Disney has been more persuasively progressive, however, in its original films of the past several years. The superhero fantasy Big Hero 6 seamlessly incorporated a multicultural voice cast into a futuristic setting known as San Fransokyo. Frozen has princesses (and a would-be Prince Charming), but it prioritises sisterhood over romance. Moana features a Pacific Islander heroine, and Coco (from the Disney-owned Pixar) has a Mexican hero (and Hispanic voice actors); both stories manage to represent their cultures respectfully while still being accessible to global audiences. And, on the live-action front, the Disney-owned Marvel movie Black Panther was important for its depiction of the black diaspora.
These films don’t have templates to trace over in the way Beauty and the Beast and Aladdin do. Once they get all of the basic Disney elements in place (dead parents, faithful nonhuman sidekick and so on), the new creators don’t have to concern themselves with paying fan service.
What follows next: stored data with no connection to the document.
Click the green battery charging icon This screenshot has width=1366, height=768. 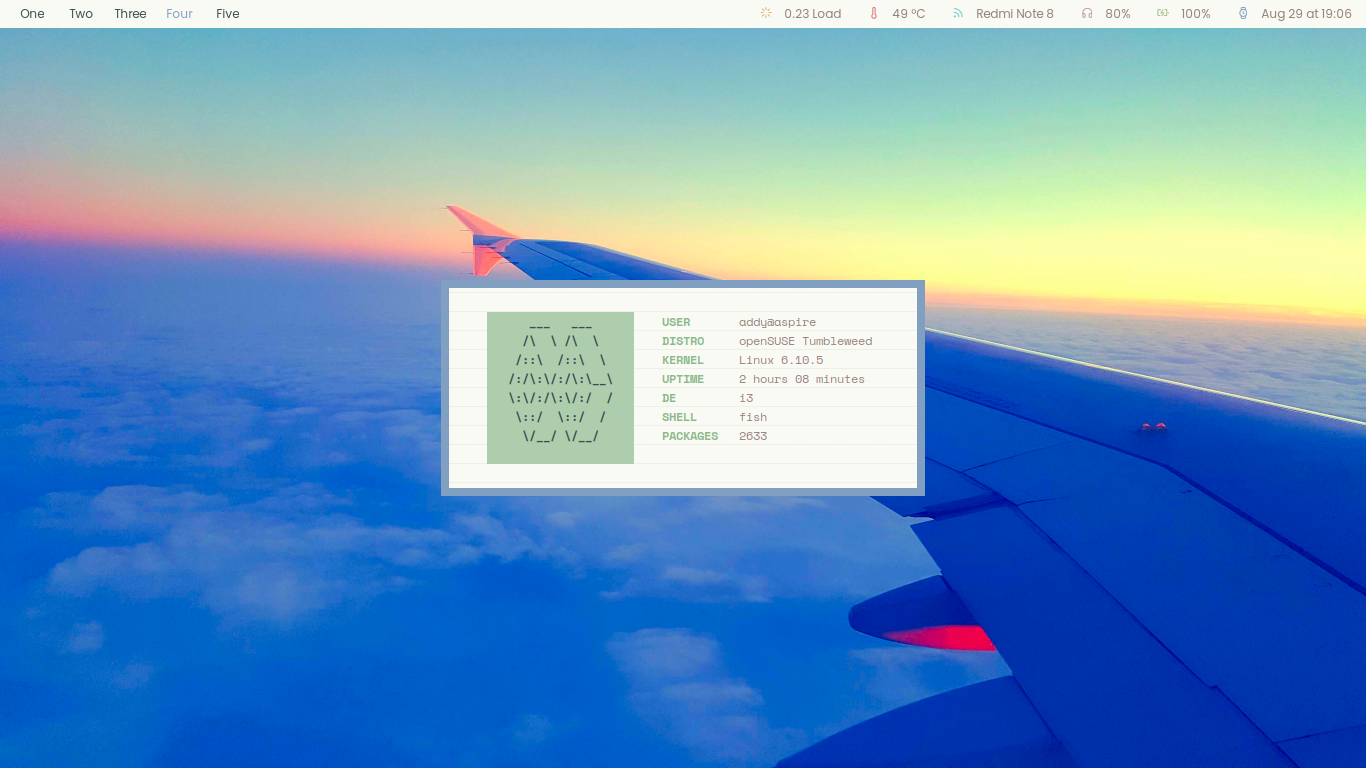(1162, 14)
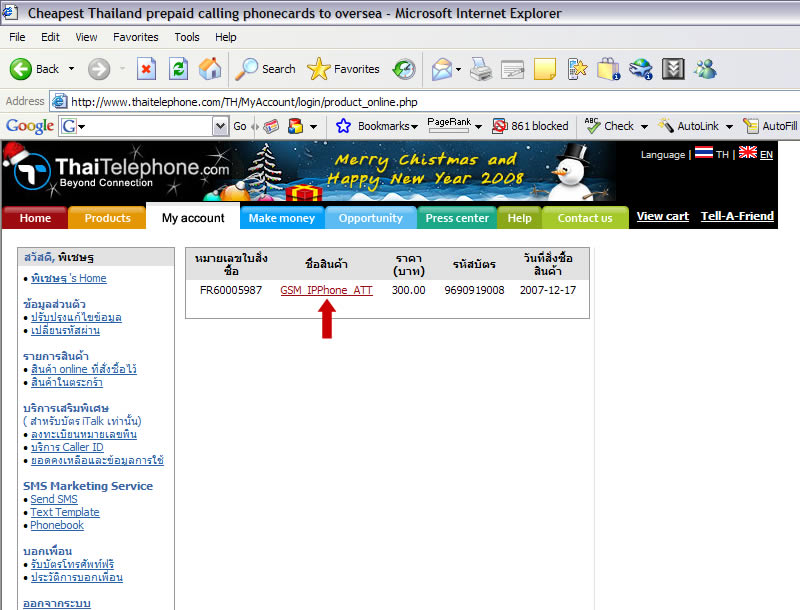Click the Search magnifier toolbar button
The width and height of the screenshot is (800, 610).
[x=265, y=69]
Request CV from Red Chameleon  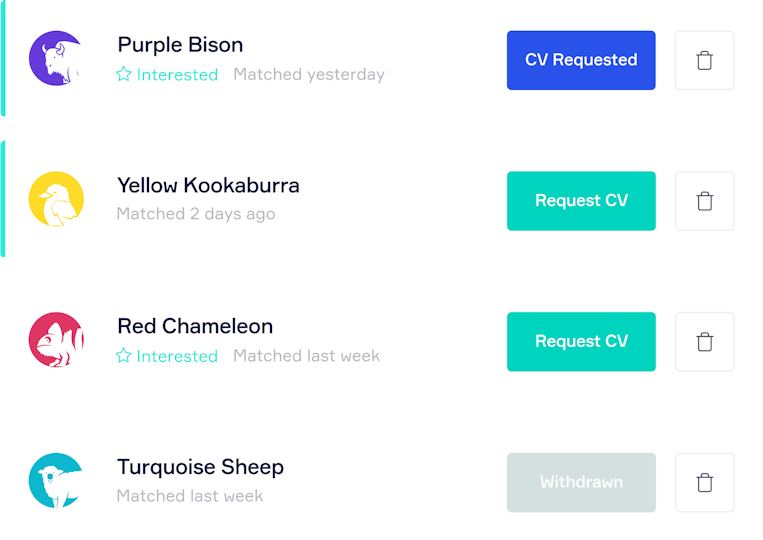(581, 342)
That makes for better movies, more interesting stories and a stronger sense of Disney’s sincerity in its repeated claims of inclusivity. Yes, its filmmakers have fumbled on more than one occasion—the ill-conceived brown-skin Maui Halloween costume, the muddled racial allegory in Zootopia—but at least they’re starting from a clean(er) slate rather than trying to cut and paste diversity onto a work that’s already embedded in the collective consciousness and impossible to delete.
The inevitable remake of The Little Mermaid could depict Ariel as an entrepreneur who specialises in making body-positive clamshell bras, and it still won’t be enough to erase 30 years’ worth of impressionable children who have seen the original film and the unrealistic beauty expectations her rendering (as well as that of other Disney princesses) puts forth.
I grew up loving Disney movies and still do, despite their troublesome aspects. Part of growing up means learning that many, if not most, of the things you loved are problematic—then spending your adulthood trying to counter all the harmful lessons you might have unconsciously taken away from them. It’s good (and good business) for Disney to acknowledge the shameful parts of its past. But the best way to do this is by leaving behind the past and creating more films like Coco and Moana—definitive versions in their own right.